■ Textauszug ■
.....
Genetische Ressourcen, Traditionelles Wissen und Folklore

Genetische Ressourcen (GR) und das damit assoziierte traditionelle Wissen (ATW) von indigenen Völkern und lokalen Gemeinschaften sind wichtige Bestandteile der Biodiversität. Sie können als Ausgangspunkt für Innovationen in unterschiedlichen Bereichen dienen. Beispielsweise kann traditionelles Wissen über die Heilwirkung einer bestimmten Pflanze die Erforschung und Entwicklung von neuen medizinischen Wirkstoffen erleichtern. GR/ATW spielen eine wichtige Rolle in den Bereichen Kosmetika, Landwirtschaft und Ernährung sowie generell in der Biotechnologie. 

 

Bei der Thematik «genetische Ressourcen, Traditionelles Wissen und Folklore» gibt es zahlreiche Fragen und Schnittstellen zum Geistigen Eigentum. Insbesondere Entwicklungsländer fordern, dass im Bereich des Geistigen Eigentums Massnahmen eingeführt werden, um GR/ATW besser zu schützen.
.....
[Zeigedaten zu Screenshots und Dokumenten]
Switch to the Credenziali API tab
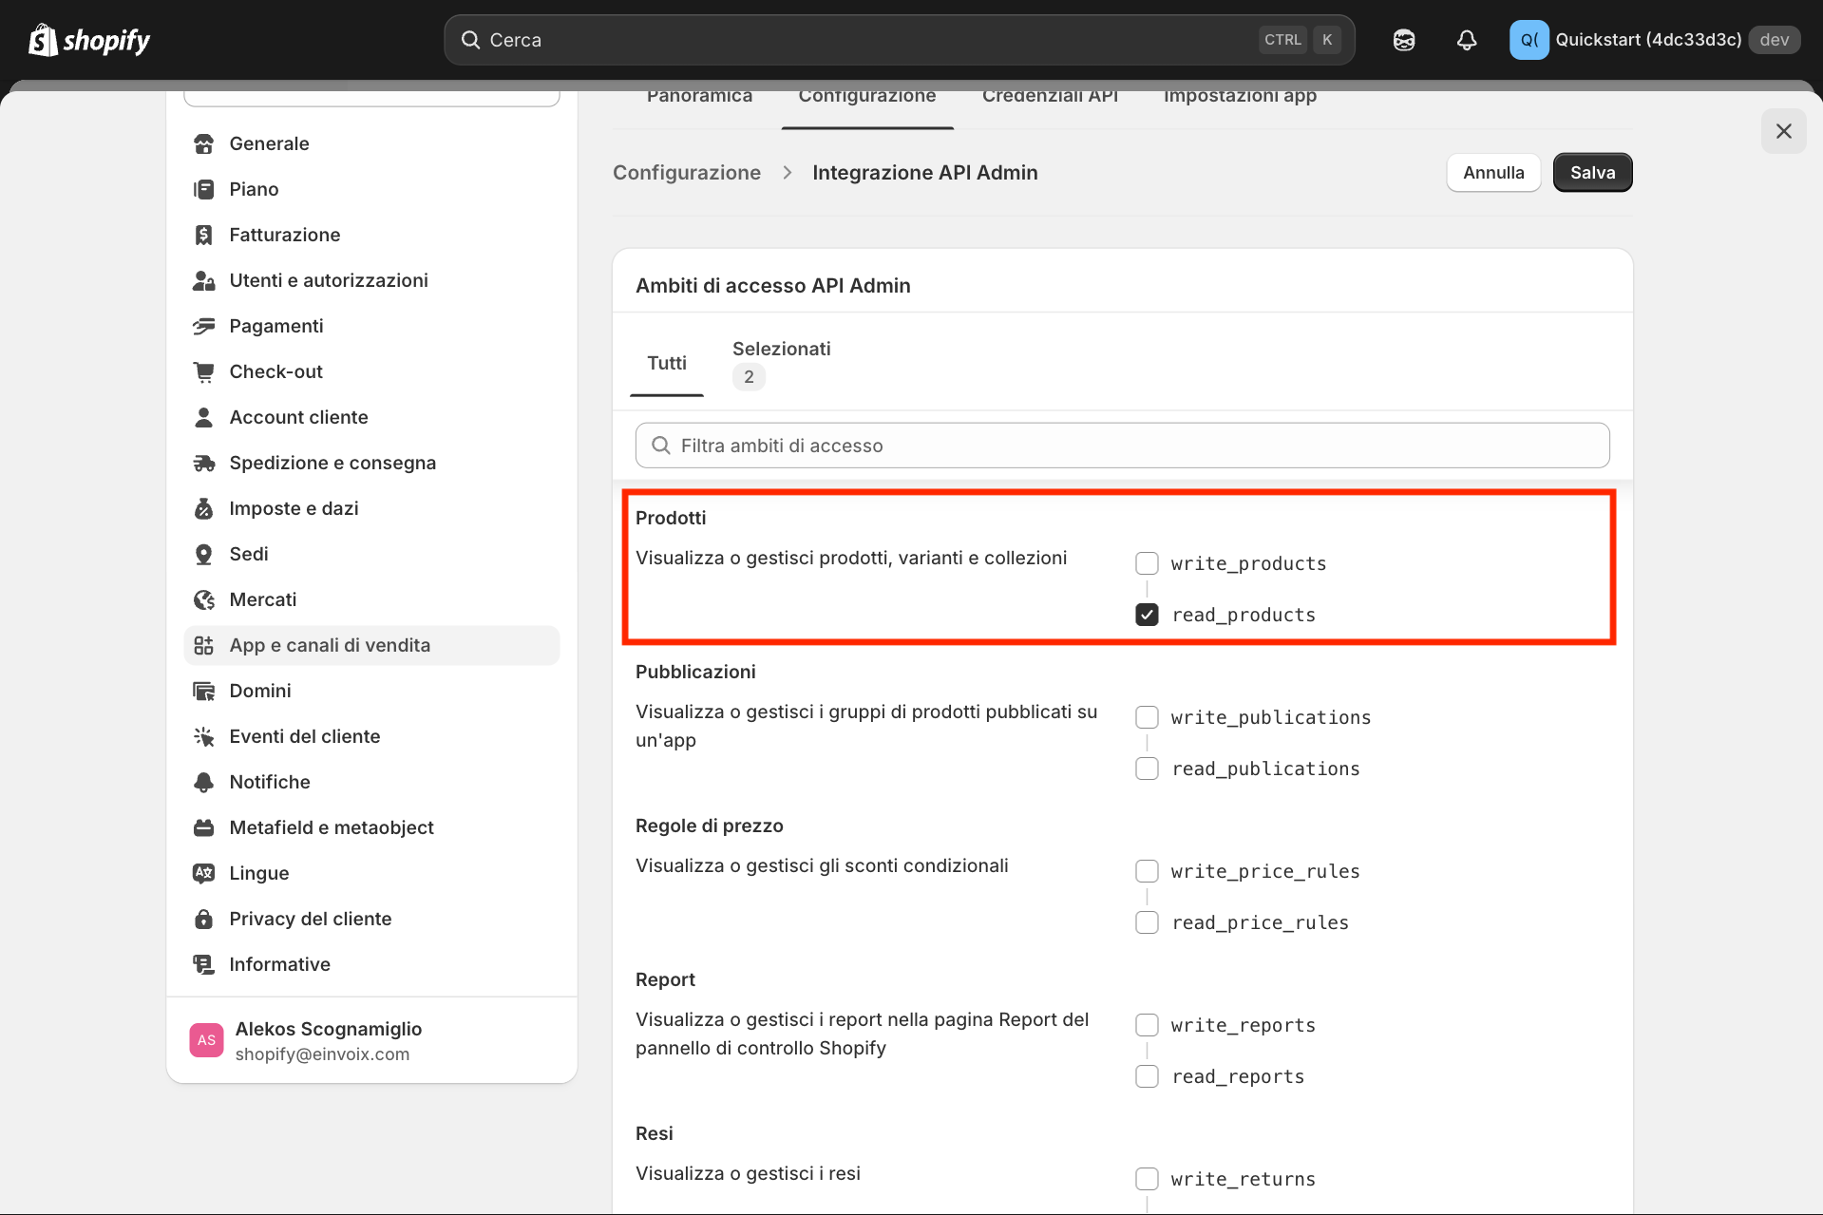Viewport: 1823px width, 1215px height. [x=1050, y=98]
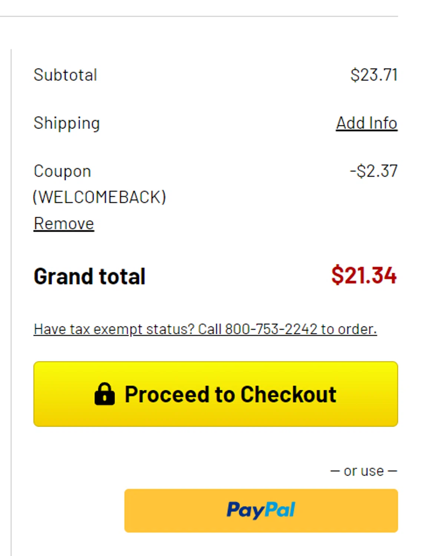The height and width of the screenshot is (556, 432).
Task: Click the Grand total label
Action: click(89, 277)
.....
Gib den Textauszug über traditionelles Wissen und Folklore vollständig und Wort für Wort wieder.

Genetische Ressourcen, Traditionelles Wissen und Folklore

Genetische Ressourcen (GR) und das damit assoziierte traditionelle Wissen (ATW) von indigenen Völkern und lokalen Gemeinschaften sind wichtige Bestandteile der Biodiversität. Sie können als Ausgangspunkt für Innovationen in unterschiedlichen Bereichen dienen. Beispielsweise kann traditionelles Wissen über die Heilwirkung einer bestimmten Pflanze die Erforschung und Entwicklung von neuen medizinischen Wirkstoffen erleichtern. GR/ATW spielen eine wichtige Rolle in den Bereichen Kosmetika, Landwirtschaft und Ernährung sowie generell in der Biotechnologie. 

 

Bei der Thematik «genetische Ressourcen, Traditionelles Wissen und Folklore» gibt es zahlreiche Fragen und Schnittstellen zum Geistigen Eigentum. Insbesondere Entwicklungsländer fordern, dass im Bereich des Geistigen Eigentums Massnahmen eingeführt werden, um GR/ATW besser zu schützen.